Unmotivated: having no motive or incentive.
This is my mindset today. At least towards some things, i.e., the two mile run I’m scheduled to do, mopping the floors and doing anything other than playing around on the computer while my little ones rest. *Sigh* I suppose unmotivated isn’t the correct word. Bummed, down in the dumps…

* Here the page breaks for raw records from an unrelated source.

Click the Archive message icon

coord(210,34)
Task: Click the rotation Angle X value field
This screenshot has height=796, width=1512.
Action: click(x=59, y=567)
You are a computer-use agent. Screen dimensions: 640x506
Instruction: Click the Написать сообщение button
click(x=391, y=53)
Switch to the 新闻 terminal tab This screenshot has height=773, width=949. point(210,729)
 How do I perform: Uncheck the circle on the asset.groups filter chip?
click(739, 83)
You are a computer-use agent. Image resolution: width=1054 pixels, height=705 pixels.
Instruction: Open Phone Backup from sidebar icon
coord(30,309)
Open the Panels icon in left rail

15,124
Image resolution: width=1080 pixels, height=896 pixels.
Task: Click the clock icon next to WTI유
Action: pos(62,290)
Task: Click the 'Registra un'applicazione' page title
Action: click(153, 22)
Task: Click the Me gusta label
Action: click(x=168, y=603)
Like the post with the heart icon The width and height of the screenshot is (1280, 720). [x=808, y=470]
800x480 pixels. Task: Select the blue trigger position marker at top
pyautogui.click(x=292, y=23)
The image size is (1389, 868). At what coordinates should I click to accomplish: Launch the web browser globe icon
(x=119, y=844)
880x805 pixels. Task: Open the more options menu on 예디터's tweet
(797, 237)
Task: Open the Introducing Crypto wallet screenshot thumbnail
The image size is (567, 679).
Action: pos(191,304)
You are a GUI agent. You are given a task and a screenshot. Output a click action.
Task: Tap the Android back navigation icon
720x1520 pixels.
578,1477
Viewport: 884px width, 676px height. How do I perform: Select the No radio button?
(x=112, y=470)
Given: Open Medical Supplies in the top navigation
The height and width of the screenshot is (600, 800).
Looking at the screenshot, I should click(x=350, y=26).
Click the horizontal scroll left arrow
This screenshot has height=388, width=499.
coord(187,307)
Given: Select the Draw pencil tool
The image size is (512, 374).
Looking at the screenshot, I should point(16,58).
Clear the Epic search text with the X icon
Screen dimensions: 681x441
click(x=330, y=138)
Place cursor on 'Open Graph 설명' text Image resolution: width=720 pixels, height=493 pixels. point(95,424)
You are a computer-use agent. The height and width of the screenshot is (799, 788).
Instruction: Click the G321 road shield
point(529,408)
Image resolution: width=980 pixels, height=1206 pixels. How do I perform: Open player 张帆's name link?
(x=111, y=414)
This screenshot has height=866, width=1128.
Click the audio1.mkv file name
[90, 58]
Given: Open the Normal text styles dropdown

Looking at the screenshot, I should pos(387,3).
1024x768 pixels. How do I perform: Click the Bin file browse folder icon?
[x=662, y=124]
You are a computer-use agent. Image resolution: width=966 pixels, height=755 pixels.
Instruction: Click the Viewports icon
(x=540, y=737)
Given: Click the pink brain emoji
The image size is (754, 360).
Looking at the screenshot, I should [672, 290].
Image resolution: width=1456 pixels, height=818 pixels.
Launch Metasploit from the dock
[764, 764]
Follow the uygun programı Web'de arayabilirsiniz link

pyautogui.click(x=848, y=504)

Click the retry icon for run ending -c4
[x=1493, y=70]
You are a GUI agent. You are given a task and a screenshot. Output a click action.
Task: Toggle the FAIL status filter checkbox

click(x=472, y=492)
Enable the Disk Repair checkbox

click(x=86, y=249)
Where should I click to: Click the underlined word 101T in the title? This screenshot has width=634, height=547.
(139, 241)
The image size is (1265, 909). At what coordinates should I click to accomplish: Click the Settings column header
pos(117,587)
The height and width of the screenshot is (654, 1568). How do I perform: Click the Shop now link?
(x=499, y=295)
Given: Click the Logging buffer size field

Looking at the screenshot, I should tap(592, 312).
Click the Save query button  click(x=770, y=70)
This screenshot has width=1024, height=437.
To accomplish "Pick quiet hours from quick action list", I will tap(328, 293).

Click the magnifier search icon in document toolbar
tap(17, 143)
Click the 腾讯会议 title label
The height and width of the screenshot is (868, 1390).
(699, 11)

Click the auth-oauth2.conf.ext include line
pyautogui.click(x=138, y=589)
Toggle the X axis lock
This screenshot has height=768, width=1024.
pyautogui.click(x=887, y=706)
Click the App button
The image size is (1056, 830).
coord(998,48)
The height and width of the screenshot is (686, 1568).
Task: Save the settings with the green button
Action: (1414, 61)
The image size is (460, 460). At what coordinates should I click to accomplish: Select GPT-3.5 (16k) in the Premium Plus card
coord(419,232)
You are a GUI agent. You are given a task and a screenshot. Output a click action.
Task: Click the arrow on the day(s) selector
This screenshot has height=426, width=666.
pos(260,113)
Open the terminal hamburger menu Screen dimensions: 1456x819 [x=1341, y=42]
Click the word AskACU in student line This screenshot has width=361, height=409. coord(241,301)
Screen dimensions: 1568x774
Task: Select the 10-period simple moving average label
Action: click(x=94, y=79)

Why so down? My baby boy had to have several teeth extracted first things this morning. He has ameliogenisis imperfecta, a genetic condition that entails a lack of enamel on his teeth. Last year, we dealt with abscesses, root canals and caps on his molars. That was the first time he had to be put to sleep. Today was the second time. More abscesses and three fractured teeth had to come out. It’s hard to explain to a four year old a) why his teeth are small, brown and don’t look like everyone else’s teeth, b) why his teeth and gums hurt everyday, and c) why he is now missing three teeth and that I can’t just put them back in his mouth. It’s also hard to watch your little one in pain. For over year, my son has complained daily, numerous times per day, about tooth aches.
So my day started off taking my brave little man to an oral surgeon. I sat back with him in the room, watched him get hooked up to EKG leads, have his vital signs assessed, and watched him get “a breathing treatment” to put him to sleep. That’s when I had to exit to the waiting room. I wanted to cry, and I guess I still do. I know there are much worse health conditions out there. My son is otherwise very healthy, and I’m so grateful for that. Still…it’s heartbreaking to watch him struggle, to have something hurting him everyday.
So here I sit, at the computer with one baby napping, the other resting on the couch after his most recent lortab dose, in a funky state of mind and low spirits. In a few days, the swelling in my son’s face will be better, he won’t be (hopefully) in as much pain, and things will be back to normal. Eventually, I’ll be back at the oral surgeon’s office for more extractions. I already know this. Hopefully it’ll be a while. A long while. But we’ll not think of that now. No, I think I’ll go back to snuggling my favorite four year old and watch episodes of Avatar with him and hope tomorrow is a happier day.